Расстроенный Калинкин отвернулся к окну. В эту минуту даже липы вдоль тротуаров казались ему бутафорией, привезенной сюда с киносъемочной целью.
Умудренский и Сваргунихин тем временем выкатывали бочки с пальмами в коридор. На днищах бочек зеленели буквы «Тянь-Шань»…
— Из-за чего сыр-бор городить? — взволнованным шопотом произнес Мартын. — Ведь в сценарии намалевано черным по белому: «Кадр 69 — хорошо обставленный кабинет начальника облторга». — И Благуша улыбнулся такой обезоруживающе-мягкой улыбкой, что Юрий не выдержал и отвел глаза. Улыбки Мартына на него действовали как-то демобилизующе. От них веяло такой добротой и умиротворением, что хотелось иногда броситься к Благуше на шею и доверчиво излагать ему наиболее интимные факты биографии.
— Благуша мне друг, но истина дороже, — тихо ответил Юрий. То, что он во-время отвернулся, спасло его от дезорганизующей улыбки друга.

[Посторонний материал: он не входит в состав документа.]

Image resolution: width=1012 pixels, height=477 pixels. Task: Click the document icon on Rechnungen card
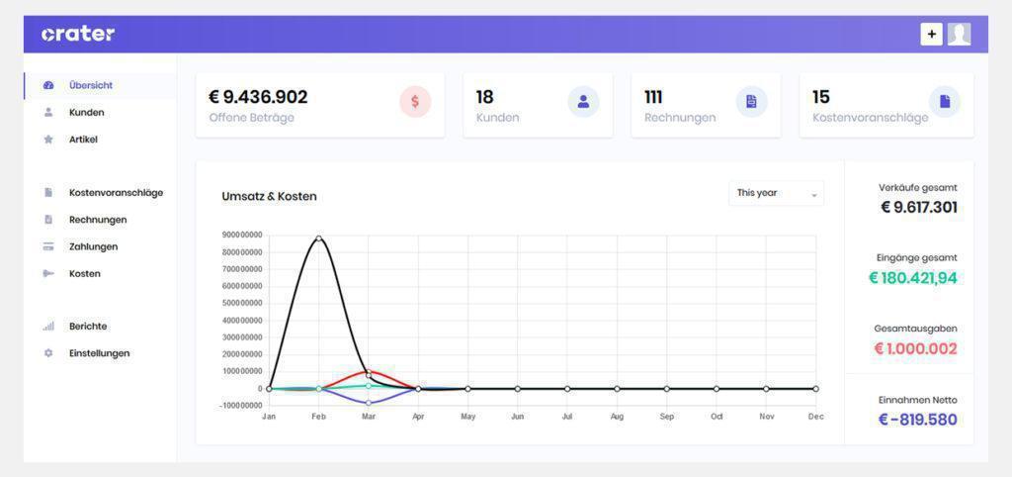click(751, 101)
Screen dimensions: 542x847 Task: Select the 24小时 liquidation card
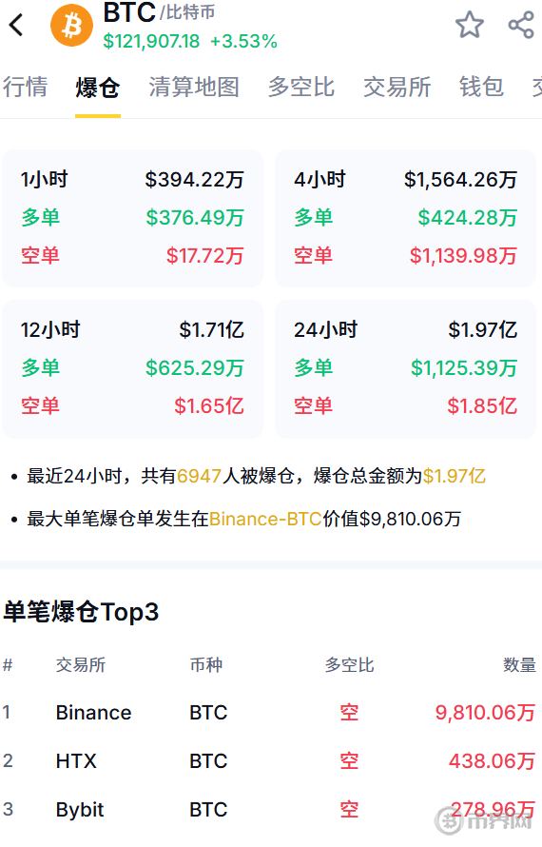tap(405, 368)
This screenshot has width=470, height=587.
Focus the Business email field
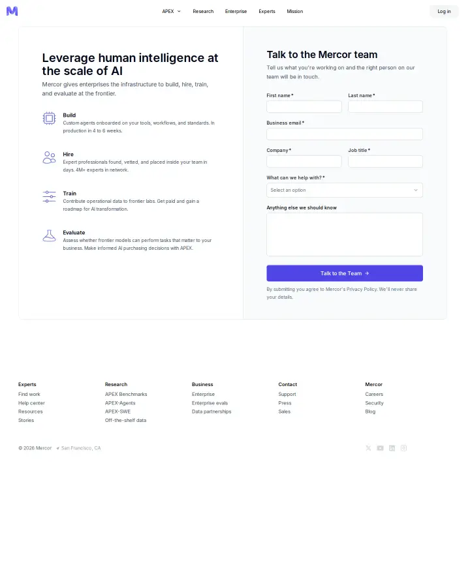coord(345,134)
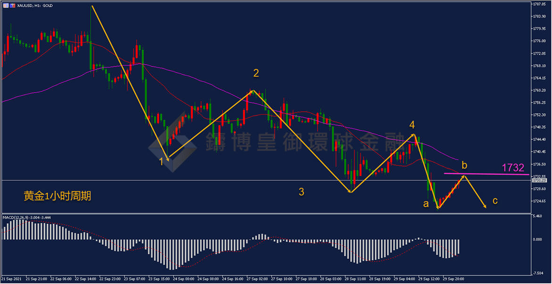552x284 pixels.
Task: Click the XAUUSD, H1: GOLD chart title
Action: click(35, 6)
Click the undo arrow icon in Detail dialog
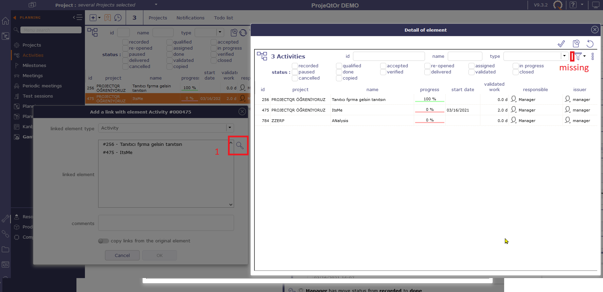The width and height of the screenshot is (603, 292). tap(590, 44)
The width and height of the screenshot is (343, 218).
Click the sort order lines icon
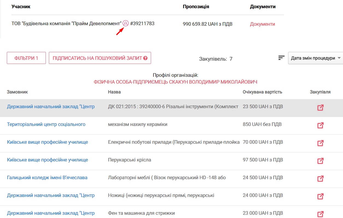tap(281, 58)
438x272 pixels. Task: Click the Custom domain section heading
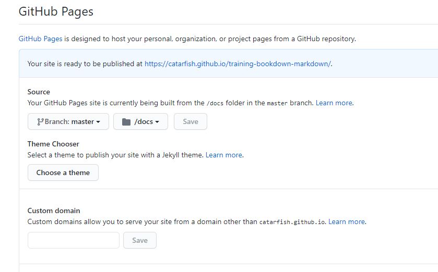54,211
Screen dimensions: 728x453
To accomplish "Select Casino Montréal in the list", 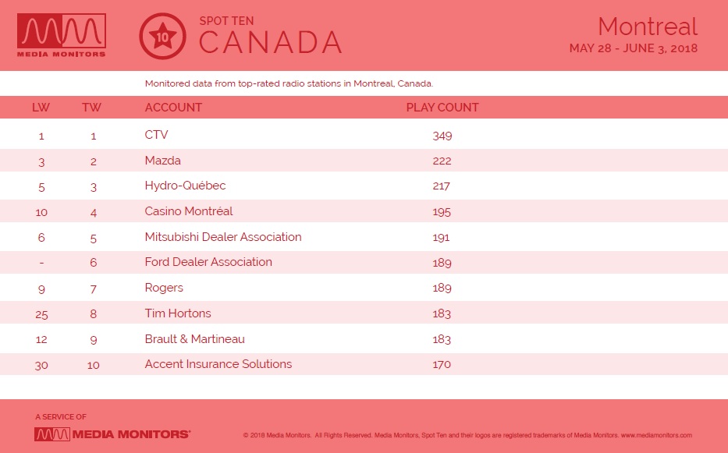I will [189, 211].
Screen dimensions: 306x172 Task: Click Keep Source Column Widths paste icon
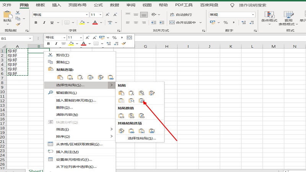[131, 101]
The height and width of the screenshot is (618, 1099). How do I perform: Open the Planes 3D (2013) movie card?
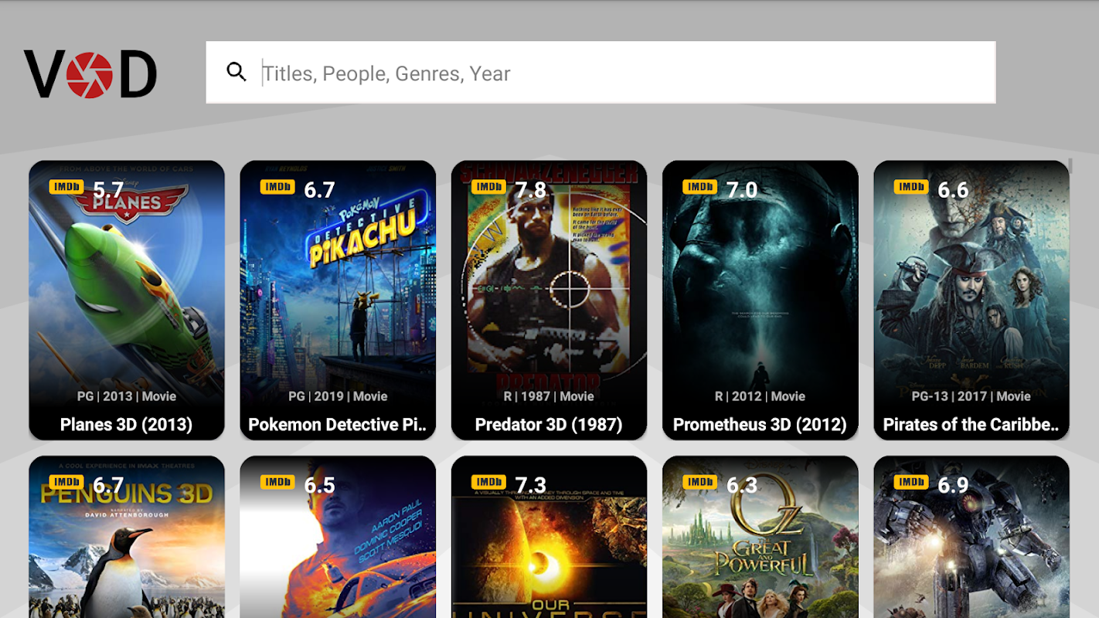click(x=127, y=301)
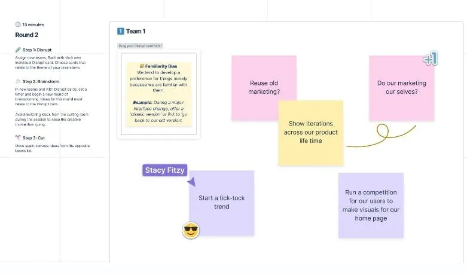Click the blue number 1 Team icon
Screen dimensions: 467x275
point(121,31)
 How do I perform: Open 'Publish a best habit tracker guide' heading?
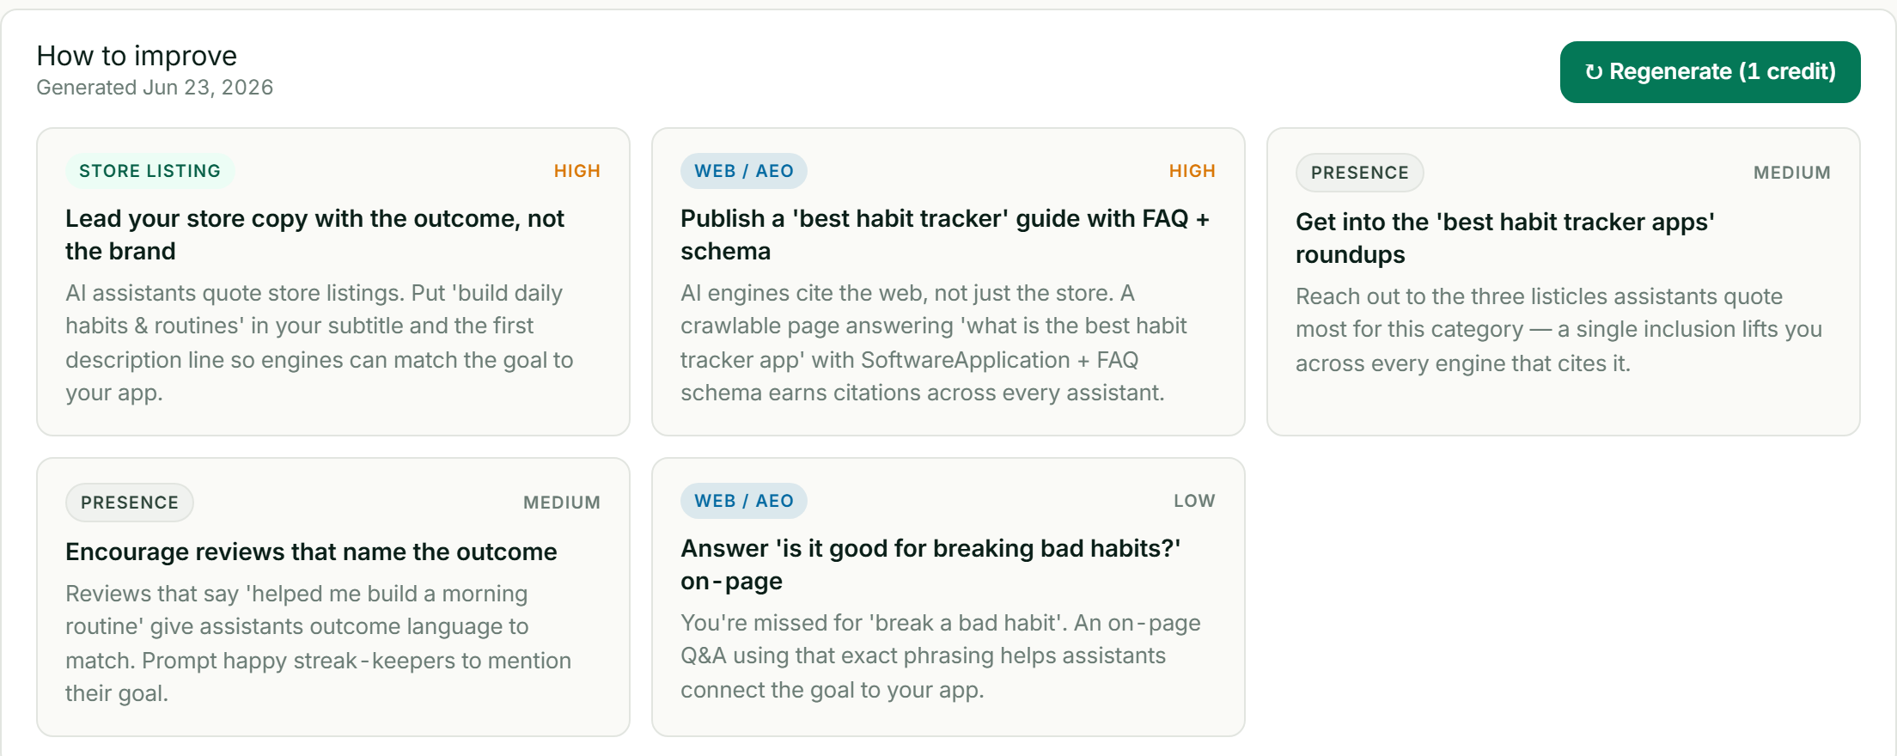(945, 235)
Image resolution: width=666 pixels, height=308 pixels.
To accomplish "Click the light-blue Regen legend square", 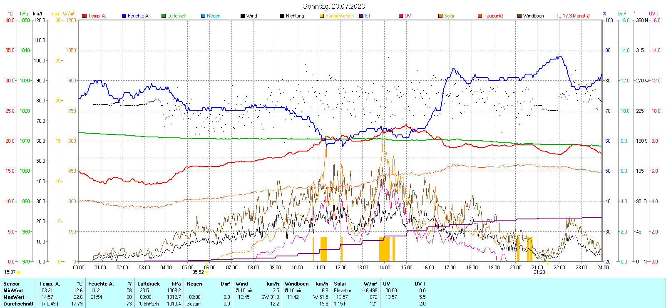I will coord(203,16).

— А ты что, не бачил таких пальмовых кабинетов? — продолжал Мартын. — Вспомни директора нашей студии хотя бы.
— Мы, кажется, договорились: ты не мешаешь снимать мне, я — тебе. Ты мною как осветителем был доволен? Ну, так услуга за услугу — встань-ка вон туда, а эту лампу расположи правее кресла…
Реставрация кабинета шла полным ходом. С начальника АХО пот лил как из ведра, а с агента по снабжению сыпался градом.
— Влияние Благуши. Любовь к верхним точкам, — сказал Юрий взбираясь на сейф.
Можаев запечатлел на пленку и смущенную улыбку Мартына, и выкатывание пальмы в коридор, и вынос Умудренским трех подозрительно неразговорчивых телефонных аппаратов.
— Бронзу захватите, — посоветовал Сваргунихину Юрий и слез с несгораемого шкафа. — Чревовещательную рыбку не забудьте вернуть.
Агент молча потащил фаршированную карандашами рыбину к двери. Когда он поравнялся с Умудренским, снимавшим со стены картину в золоченой раме, Юрий, пряча улыбку, негромко вскрикнул:
— Осторожнее!.. Картина… Ай!..
И не успел оператор досказать свою мысль, как Сваргунихин, не выпуская рыбы из рук, сделал гигантский скачок в сторону. Карандаши разлетелись по кабинету.
— Оригинальный глухой, — сказал Юрий. — Отчего он прыгает, как козел? Как это он расслышал мое предупреждение?
— У него инстинкт, — приходя на помощь союзнику и снимая раму, сказал Умудренский. — У них, у глухарей, это развито до чрезвычайности.
— Знавал я одного такого, — сказал Юрий. — Он даже звон в чужом ухе слышал.
— Кого? — жалобно произнес Сваргунихин.
— Зайдите ко мне через час, — сказал Калинкин, воинственно шевеля бровями. — И захватите с собой справку от ушника… Побеседуем по душам.